Nakedness and curvature strength of shell-focusing singularity in the spherically symmetric space-time with vanishing radial pressure

TL;DR

This paper analyzes the nature and strength of shell-focusing singularities in spherically symmetric spacetimes with zero radial pressure, establishing relations between geometric parameters and curvature conditions, and exploring the implications of the gravity dominance condition.

Contribution

It provides explicit integration of metric functions, characterizes the nakedness and curvature strength of singularities, and introduces the gravity dominance condition in this context.

Findings

The relation R ≈ 2y₀ m^β characterizes naked singularities.

Strong curvature condition (SCC) holds only when β=1.
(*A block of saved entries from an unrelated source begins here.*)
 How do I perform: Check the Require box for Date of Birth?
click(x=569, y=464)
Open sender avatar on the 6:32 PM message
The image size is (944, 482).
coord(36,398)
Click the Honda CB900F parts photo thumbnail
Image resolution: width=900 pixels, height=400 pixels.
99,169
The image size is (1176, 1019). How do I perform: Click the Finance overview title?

Gravity dominance condition (GDC) determines the validity of SCC and LFC for null and timelike geodesics.

Abstract

It was recently shown that the metric functions which describe a spherically symmetric space-time with vanishing radial pressure can be explicitly integrated. We investigate the nakedness and curvature strength of the shell-focusing singularity in that space-time. If the singularity is naked, the relation between the circumferential radius and the Misner-Sharp mass is given by $R\approx 2y_{0} m^{\beta}$ with $ 1/3<\beta\le 1$ along the first radial null geodesic from the singularity. The $\beta$ is closely related to the curvature strength of the naked singularity. For example, for the outgoing or ingoing null geodesic, if the strong curvature condition (SCC) by Tipler holds, then $\beta$ must be equal to 1. We define the ``gravity dominance condition'' (GDC) for a geodesic. If GDC is satisfied for the null geodesic, both SCC and the limiting focusing condition (LFC) by Kr\'olak hold for $\beta=1$ and $y_{0}\ne 1$, not SCC but only LFC holds for $1/2\le \beta <1$, and neither holds for $1/3<\beta <1/2$, for the null geodesic. On the other hand, if GDC is satisfied for the timelike geodesic $r=0$, both SCC and LFC are satisfied for the timelike geodesic, irrespective of the value of $\beta$. Several examples are also discussed.